» **Goal of the exercise**
Set the records down again in full, with every word kept.
** Opening Listed entries block **
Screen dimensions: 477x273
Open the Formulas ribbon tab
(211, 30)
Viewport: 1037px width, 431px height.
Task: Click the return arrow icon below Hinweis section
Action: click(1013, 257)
** Closing Listed entries block **
» **Answer to this problem**
Screen dimensions: 477x273
Open the Formulas ribbon tab
(211, 30)
Viewport: 1037px width, 431px height.
Task: Click the return arrow icon below Hinweis section
Action: click(1013, 257)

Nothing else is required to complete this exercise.